Terms Used in this Guide

The following are the definitions for the terms used in this guide:

  • A view is a representation of a SQL view. A view is an XML document in the Schemas database and consists of a unique name (which must be unique in the context of a particular schema) and a sequence of column specifications. There are two types of views: template views and range views.
  • A schema is a representation of a SQL schema. A schema is implemented as an XML document in the Schemas database and consists of a unique name (which must also be unique) and a collection of views. During SQL execution, the schema provides the naming context for its views, which enables you to have multiple views of the same name in different schemas. The default schema is called main. It is default in the sense that it is always implicitly available and first on the default schema search path for name resolution in SQL. Even though the main schema is a default, you must create this schema.
  • A column in a view has a name, SQL datatype, and a value that identifies a particular document element or property.
  • A view scope is used to constrain the subset of the database to which the view applies. A view scope can either limit rows in the view to documents with a specific element (local name + namespace), to documents in a particular directory, or to documents in a particular collection.
  • Template Driven Extraction (TDE) is the method used to map documents in a MarkLogic database to SQL views.

    You must have the tde-admin and any-uri roles to create template views and the view-admin role to create range views.

Schemas and Views

Schemas and views are the main SQL data-modeling components used to represent content stored in a MarkLogic Server database to SQL clients. A view is a virtual read-only table that represents data stored in a MarkLogic Server database. Each column in a view is based on an index in the content database, as described in Example Template View. User access to each view is controlled by a set of permissions, as described in Template View Security.

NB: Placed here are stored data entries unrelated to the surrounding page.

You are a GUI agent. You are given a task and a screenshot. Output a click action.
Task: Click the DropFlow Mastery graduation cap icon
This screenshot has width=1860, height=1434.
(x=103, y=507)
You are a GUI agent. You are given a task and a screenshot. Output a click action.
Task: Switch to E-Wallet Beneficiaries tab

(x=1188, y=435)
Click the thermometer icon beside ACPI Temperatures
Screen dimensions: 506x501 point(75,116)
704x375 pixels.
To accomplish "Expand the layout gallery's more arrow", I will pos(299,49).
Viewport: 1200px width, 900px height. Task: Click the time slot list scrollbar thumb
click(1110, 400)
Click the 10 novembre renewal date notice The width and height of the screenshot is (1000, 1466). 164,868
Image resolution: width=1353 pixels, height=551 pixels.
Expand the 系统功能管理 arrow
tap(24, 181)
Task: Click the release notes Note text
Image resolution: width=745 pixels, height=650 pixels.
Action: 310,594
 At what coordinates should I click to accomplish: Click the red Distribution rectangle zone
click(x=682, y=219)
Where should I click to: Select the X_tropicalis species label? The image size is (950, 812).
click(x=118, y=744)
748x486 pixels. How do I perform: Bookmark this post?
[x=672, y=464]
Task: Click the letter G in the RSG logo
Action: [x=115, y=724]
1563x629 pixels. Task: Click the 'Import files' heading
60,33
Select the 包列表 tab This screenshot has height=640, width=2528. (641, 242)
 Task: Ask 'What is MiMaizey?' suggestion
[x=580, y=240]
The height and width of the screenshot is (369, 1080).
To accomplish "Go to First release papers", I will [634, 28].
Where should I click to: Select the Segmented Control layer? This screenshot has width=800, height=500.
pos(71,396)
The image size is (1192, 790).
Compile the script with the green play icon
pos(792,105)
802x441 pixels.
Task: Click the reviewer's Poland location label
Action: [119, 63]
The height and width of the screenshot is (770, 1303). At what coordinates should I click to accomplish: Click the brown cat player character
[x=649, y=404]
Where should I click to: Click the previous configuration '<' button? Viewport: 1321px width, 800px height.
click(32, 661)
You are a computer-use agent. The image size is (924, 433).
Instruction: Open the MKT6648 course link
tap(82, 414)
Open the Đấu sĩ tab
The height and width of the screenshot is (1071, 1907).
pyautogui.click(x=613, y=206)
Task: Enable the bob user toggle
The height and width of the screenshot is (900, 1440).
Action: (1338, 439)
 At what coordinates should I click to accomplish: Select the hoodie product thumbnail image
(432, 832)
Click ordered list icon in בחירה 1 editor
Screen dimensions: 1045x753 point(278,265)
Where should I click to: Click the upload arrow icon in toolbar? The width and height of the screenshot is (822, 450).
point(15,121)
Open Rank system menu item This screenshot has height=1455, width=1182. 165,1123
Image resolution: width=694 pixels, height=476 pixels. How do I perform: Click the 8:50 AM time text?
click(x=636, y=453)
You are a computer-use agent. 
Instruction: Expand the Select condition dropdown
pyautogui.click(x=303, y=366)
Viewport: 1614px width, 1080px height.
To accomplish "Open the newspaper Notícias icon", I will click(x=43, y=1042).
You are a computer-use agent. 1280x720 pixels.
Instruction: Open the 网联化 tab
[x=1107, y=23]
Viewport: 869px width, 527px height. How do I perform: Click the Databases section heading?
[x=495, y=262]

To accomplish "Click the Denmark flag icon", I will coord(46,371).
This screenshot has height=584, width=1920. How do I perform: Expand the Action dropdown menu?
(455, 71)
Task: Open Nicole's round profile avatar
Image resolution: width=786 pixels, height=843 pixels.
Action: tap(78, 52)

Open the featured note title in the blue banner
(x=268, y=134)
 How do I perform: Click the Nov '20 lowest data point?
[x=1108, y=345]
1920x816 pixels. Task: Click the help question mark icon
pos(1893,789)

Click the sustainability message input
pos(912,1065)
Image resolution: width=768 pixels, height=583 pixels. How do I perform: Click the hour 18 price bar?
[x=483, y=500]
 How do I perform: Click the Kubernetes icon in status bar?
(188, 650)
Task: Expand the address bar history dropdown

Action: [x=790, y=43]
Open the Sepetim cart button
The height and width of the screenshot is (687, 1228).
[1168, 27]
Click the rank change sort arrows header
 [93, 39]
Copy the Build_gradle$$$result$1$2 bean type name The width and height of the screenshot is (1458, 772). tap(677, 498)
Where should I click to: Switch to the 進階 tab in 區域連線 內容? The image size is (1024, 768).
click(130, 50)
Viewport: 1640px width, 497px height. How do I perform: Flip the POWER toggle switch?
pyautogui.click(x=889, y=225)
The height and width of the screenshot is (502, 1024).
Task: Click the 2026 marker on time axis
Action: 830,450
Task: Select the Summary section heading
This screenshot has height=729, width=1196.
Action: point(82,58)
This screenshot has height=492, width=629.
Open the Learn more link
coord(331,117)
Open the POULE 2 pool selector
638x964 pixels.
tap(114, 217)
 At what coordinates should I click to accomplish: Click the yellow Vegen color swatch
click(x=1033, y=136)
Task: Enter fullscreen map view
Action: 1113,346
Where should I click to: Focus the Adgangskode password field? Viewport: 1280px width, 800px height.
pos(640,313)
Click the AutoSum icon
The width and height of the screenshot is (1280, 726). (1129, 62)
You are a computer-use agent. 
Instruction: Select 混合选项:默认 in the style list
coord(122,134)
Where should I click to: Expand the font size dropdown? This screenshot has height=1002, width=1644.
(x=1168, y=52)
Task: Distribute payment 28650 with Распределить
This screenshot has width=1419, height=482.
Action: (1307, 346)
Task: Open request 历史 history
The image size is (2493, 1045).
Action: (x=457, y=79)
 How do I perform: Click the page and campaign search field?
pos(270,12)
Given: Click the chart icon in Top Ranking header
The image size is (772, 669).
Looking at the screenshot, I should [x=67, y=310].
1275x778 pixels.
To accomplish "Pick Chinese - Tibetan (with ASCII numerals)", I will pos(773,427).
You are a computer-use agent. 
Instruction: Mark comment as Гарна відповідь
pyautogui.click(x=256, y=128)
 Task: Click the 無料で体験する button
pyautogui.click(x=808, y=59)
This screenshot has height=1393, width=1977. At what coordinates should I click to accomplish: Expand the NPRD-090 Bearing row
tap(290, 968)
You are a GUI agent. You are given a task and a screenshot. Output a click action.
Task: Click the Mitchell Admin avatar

There are two types of views:

  • template views: Views that are created by Template Driven Extraction (TDE templates). template views are inserted as documents into the schema database associated with the content database. When inserted into a schema database, template views automatically creates triple data in the content database for each column defined in the template and all of the documents are reindexed. Template views can also be created to extract existing triples in documents, rather than elements.
  • range views: Views that are based on range indexes and fields. Each column in a view is based on a range index or field in the content database. You must create the range indexes and fields in the content database before creating a range view. Unlike template views, range views allow you to add and remove columns on the view.

    In most situations, you will want to create a template view. Though a range view may be preferable to a template view in some situations, such as for a database already configured with range indexes, they are supported mostly for backwards compatibility with previous versions of MarkLogic. For this reason, most of the discussion in this guide will be on the use of template views. For details on range views, see Creating Range Views.

A schema is a naming context for a set of views and user access to each schema can be controlled with a different set of permissions. Each view in a schema must have a unique name. However, you can have multiple views of the same name in different schemas. For example, you can have three views, named 'Songs,' each in a different schema with different protection settings.

Each view has a scope that defines the documents from which it reads the column data. The view scope constrains the view to documents located in a particular directory (template views only), or to documents in a particular collection. The following figure shows a schema called 'main' that contains two views, each with a different view scope. The view Songs is constrained to documents that are in the http://view/songs collection and the view Names is constrained to documents that are located in the /my/directory/ directory.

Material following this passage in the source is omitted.